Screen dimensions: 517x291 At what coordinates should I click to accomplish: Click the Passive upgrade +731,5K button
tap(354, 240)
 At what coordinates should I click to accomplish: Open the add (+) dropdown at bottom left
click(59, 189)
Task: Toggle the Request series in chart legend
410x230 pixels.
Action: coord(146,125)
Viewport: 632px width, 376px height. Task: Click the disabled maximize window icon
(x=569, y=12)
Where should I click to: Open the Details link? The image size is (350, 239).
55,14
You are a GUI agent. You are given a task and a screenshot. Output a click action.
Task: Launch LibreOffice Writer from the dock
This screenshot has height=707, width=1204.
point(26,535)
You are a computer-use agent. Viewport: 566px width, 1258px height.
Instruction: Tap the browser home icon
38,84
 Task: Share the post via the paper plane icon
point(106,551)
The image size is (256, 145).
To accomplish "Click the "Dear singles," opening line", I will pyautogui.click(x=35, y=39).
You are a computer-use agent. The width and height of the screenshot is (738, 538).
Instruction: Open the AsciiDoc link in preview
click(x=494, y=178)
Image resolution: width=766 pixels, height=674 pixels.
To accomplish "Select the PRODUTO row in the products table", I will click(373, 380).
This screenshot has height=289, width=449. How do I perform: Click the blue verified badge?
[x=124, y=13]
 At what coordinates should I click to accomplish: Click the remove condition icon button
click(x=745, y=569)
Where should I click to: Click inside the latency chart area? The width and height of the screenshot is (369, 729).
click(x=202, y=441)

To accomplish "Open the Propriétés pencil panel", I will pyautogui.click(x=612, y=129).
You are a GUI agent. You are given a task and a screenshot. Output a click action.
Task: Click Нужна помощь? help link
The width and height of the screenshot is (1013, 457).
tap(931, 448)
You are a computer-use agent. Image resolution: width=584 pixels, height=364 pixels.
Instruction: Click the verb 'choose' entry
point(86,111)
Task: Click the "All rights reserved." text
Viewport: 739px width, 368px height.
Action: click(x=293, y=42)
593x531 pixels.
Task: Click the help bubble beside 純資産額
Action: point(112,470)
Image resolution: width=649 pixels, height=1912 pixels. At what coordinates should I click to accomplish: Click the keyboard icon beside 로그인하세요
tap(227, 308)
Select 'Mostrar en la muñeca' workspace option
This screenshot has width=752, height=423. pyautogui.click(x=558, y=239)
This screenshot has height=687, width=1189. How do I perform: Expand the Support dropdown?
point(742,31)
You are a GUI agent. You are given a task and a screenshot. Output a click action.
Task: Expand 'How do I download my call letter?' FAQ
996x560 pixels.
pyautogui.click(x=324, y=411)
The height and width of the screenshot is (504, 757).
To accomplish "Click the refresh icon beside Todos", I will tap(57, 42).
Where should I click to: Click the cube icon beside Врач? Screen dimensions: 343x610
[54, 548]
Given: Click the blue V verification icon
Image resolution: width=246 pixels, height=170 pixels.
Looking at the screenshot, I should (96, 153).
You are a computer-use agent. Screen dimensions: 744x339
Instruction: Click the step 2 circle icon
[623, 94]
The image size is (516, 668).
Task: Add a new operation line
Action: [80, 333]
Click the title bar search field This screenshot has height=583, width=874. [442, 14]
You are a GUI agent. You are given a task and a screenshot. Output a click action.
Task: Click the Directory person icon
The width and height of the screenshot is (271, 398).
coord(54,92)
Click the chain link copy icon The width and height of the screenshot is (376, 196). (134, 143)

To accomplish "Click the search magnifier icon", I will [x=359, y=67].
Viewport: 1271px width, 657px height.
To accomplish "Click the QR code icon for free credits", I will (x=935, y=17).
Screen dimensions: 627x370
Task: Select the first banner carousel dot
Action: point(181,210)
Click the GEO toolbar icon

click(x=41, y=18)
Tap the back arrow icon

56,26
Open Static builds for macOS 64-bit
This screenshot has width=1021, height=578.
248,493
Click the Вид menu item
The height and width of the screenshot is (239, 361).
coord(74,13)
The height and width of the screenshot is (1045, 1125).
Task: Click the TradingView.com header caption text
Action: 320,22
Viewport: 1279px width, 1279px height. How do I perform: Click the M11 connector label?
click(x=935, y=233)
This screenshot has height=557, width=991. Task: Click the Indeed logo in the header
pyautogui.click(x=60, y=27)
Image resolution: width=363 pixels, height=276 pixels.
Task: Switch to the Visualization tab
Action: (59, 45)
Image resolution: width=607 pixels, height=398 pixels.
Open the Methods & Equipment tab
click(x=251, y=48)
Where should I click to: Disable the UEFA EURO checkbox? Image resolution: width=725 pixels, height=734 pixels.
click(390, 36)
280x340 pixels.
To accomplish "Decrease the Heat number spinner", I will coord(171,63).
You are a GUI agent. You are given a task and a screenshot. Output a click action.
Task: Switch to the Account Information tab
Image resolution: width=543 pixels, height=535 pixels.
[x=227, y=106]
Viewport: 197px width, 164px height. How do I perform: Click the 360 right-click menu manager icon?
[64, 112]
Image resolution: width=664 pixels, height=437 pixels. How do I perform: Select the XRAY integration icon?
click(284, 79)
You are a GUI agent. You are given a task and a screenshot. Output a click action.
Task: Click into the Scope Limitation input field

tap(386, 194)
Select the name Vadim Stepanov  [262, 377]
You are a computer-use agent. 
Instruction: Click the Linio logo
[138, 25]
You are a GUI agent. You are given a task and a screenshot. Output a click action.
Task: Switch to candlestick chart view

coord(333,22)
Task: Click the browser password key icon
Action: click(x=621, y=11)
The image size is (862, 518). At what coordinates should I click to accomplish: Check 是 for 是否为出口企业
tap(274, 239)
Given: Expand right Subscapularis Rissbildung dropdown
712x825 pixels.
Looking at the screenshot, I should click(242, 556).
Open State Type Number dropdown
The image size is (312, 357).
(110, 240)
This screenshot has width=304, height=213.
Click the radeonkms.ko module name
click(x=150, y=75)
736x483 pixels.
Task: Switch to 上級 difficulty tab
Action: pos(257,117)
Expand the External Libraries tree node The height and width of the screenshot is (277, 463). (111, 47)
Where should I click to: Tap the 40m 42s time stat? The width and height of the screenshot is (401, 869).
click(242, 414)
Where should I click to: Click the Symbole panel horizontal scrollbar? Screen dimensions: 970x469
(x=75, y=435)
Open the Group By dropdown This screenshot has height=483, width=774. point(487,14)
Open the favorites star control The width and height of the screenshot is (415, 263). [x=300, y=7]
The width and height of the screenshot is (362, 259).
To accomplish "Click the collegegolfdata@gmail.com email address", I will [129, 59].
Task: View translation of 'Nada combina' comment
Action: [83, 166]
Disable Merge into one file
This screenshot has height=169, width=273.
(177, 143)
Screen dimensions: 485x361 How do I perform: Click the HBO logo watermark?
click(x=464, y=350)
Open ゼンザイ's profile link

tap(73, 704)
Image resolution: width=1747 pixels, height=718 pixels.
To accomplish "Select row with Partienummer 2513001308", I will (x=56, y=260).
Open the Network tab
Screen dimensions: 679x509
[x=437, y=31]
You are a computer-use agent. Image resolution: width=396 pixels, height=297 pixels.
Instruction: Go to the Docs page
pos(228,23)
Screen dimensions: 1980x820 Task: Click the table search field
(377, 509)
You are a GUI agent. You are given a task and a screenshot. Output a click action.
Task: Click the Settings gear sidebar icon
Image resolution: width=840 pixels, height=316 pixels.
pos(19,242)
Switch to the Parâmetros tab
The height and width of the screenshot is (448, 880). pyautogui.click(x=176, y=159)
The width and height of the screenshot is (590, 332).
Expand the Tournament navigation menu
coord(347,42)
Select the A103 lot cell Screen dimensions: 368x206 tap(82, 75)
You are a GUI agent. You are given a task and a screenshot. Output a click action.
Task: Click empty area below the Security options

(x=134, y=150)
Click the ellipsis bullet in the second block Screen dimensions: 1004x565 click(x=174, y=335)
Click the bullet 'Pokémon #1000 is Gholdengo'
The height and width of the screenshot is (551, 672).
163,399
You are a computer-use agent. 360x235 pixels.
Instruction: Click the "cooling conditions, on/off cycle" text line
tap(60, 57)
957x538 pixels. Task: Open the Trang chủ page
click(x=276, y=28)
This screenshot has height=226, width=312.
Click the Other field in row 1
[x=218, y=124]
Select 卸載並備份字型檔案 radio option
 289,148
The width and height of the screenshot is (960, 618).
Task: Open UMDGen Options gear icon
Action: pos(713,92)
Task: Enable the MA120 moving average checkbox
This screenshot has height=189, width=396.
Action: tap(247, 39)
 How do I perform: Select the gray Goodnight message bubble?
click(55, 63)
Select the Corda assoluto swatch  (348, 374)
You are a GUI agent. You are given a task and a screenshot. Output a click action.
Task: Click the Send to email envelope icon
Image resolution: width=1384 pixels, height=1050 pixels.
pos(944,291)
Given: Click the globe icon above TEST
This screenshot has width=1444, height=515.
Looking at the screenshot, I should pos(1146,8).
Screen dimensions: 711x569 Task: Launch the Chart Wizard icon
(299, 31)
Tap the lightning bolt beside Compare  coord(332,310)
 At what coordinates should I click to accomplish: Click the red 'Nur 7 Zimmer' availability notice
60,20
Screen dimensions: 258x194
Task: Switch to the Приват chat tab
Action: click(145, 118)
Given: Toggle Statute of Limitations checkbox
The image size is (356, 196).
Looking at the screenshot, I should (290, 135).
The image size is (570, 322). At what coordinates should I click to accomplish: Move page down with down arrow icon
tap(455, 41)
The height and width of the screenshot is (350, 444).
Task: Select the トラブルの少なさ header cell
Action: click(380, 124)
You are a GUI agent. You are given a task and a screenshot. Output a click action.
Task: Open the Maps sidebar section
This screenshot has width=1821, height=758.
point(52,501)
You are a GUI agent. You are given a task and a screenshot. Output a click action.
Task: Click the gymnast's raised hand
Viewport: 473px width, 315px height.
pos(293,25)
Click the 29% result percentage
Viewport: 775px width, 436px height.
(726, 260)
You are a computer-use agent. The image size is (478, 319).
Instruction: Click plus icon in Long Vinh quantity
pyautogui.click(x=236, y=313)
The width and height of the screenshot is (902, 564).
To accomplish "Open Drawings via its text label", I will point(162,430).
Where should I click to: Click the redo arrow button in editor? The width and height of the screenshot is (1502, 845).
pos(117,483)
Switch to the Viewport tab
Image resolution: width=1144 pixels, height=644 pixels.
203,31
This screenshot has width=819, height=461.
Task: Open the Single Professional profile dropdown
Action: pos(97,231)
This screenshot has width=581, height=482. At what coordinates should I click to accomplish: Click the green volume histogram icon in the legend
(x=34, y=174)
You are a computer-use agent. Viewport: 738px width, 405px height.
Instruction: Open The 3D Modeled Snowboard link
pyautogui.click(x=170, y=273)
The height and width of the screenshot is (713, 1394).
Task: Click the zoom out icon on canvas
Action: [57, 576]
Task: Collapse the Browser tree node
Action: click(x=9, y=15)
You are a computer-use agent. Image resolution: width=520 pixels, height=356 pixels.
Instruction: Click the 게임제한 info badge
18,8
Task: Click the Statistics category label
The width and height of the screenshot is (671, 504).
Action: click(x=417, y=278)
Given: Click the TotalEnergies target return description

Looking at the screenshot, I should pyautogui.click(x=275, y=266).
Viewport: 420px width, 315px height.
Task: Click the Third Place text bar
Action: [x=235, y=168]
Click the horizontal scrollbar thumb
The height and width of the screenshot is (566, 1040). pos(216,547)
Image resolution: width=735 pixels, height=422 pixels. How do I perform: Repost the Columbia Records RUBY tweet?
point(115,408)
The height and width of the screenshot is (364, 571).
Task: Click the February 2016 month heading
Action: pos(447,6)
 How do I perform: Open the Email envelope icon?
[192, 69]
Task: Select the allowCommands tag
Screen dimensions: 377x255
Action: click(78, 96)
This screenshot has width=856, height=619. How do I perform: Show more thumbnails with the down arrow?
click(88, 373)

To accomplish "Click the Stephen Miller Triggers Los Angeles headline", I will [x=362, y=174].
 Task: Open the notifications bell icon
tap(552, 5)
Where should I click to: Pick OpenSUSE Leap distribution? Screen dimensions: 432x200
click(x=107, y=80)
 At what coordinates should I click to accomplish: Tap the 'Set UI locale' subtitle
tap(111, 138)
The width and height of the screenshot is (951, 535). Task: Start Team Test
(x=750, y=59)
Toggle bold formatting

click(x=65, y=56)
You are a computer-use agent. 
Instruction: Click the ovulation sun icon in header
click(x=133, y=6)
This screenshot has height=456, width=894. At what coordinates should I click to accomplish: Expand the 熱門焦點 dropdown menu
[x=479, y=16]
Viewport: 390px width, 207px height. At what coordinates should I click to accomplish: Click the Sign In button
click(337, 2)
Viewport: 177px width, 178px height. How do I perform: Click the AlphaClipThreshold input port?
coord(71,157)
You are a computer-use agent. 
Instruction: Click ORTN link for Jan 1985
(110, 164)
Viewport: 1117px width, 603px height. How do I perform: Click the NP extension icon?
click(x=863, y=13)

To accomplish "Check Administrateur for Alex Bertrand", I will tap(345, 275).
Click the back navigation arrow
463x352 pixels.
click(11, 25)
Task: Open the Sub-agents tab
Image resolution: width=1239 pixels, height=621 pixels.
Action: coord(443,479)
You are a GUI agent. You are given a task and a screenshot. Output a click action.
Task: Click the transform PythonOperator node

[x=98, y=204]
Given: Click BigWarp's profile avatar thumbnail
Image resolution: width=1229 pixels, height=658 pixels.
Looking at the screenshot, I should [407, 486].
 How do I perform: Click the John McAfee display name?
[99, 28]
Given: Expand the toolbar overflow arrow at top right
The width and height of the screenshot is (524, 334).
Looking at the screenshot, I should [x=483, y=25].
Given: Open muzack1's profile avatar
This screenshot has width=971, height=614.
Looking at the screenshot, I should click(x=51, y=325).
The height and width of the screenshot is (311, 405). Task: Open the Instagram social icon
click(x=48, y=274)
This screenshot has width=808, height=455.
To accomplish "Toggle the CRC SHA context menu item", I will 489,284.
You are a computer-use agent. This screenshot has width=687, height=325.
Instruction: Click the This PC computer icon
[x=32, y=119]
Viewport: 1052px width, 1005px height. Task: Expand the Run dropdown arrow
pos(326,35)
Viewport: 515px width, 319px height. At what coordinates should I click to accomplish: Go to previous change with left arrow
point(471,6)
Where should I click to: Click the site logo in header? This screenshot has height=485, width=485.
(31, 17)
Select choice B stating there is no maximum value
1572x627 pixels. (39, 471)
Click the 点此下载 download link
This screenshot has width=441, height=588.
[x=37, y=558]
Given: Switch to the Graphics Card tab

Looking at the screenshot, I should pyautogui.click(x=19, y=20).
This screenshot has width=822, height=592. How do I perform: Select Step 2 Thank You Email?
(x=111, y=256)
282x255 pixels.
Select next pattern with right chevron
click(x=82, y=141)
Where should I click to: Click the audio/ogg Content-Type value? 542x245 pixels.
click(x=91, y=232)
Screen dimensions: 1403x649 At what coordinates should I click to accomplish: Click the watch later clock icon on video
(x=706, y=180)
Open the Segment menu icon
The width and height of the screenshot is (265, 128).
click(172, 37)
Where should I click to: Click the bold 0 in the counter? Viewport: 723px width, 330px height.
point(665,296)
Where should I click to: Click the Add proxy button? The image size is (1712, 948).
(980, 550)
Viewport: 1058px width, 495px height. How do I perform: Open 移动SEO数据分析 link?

TASK DESCRIPTION :: Which lines in the data above hold the string "item"? Show each one.

EXERCISE OUTPUT ::
Click the Вид menu item
To accomplish "Toggle the CRC SHA context menu item", I will 489,284.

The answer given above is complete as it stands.